** ASSIGNMENT **
Print all entries precisely as they are written.

Stored data entries:
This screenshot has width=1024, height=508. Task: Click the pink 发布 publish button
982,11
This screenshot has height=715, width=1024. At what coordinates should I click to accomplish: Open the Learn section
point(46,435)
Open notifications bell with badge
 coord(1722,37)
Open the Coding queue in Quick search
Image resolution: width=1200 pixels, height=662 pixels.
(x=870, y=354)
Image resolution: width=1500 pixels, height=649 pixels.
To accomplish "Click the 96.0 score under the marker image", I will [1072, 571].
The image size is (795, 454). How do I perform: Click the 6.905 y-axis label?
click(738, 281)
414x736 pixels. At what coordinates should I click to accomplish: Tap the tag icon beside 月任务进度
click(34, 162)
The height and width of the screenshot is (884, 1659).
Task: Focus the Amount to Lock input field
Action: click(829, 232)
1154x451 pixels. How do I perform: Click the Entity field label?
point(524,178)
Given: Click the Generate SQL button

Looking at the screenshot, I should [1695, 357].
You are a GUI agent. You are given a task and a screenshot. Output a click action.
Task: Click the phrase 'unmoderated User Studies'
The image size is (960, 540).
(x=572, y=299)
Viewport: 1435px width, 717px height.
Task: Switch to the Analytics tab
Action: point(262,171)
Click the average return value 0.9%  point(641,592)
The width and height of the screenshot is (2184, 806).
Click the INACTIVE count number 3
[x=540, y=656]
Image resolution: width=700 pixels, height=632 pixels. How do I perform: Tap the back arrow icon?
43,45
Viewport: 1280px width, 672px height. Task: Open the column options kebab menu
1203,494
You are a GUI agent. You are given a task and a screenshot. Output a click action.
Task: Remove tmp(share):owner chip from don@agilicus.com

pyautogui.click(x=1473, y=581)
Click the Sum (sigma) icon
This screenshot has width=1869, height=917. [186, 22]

** RESPONSE BELOW **
This screenshot has width=1024, height=508. Task: Click the pink 发布 publish button
982,11
This screenshot has height=715, width=1024. At what coordinates should I click to accomplish: Open the Learn section
point(46,435)
Open notifications bell with badge
 coord(1722,37)
Open the Coding queue in Quick search
Image resolution: width=1200 pixels, height=662 pixels.
(x=870, y=354)
Image resolution: width=1500 pixels, height=649 pixels.
To accomplish "Click the 96.0 score under the marker image", I will [1072, 571].
The image size is (795, 454). How do I perform: Click the 6.905 y-axis label?
click(738, 281)
414x736 pixels. At what coordinates should I click to accomplish: Tap the tag icon beside 月任务进度
click(34, 162)
The height and width of the screenshot is (884, 1659).
Task: Focus the Amount to Lock input field
Action: click(829, 232)
1154x451 pixels. How do I perform: Click the Entity field label?
point(524,178)
Given: Click the Generate SQL button

Looking at the screenshot, I should [1695, 357].
You are a GUI agent. You are given a task and a screenshot. Output a click action.
Task: Click the phrase 'unmoderated User Studies'
The image size is (960, 540).
(x=572, y=299)
Viewport: 1435px width, 717px height.
Task: Switch to the Analytics tab
Action: point(262,171)
Click the average return value 0.9%  point(641,592)
The width and height of the screenshot is (2184, 806).
Click the INACTIVE count number 3
[x=540, y=656]
Image resolution: width=700 pixels, height=632 pixels. How do I perform: Tap the back arrow icon?
43,45
Viewport: 1280px width, 672px height. Task: Open the column options kebab menu
1203,494
You are a GUI agent. You are given a task and a screenshot. Output a click action.
Task: Remove tmp(share):owner chip from don@agilicus.com

pyautogui.click(x=1473, y=581)
Click the Sum (sigma) icon
This screenshot has width=1869, height=917. [186, 22]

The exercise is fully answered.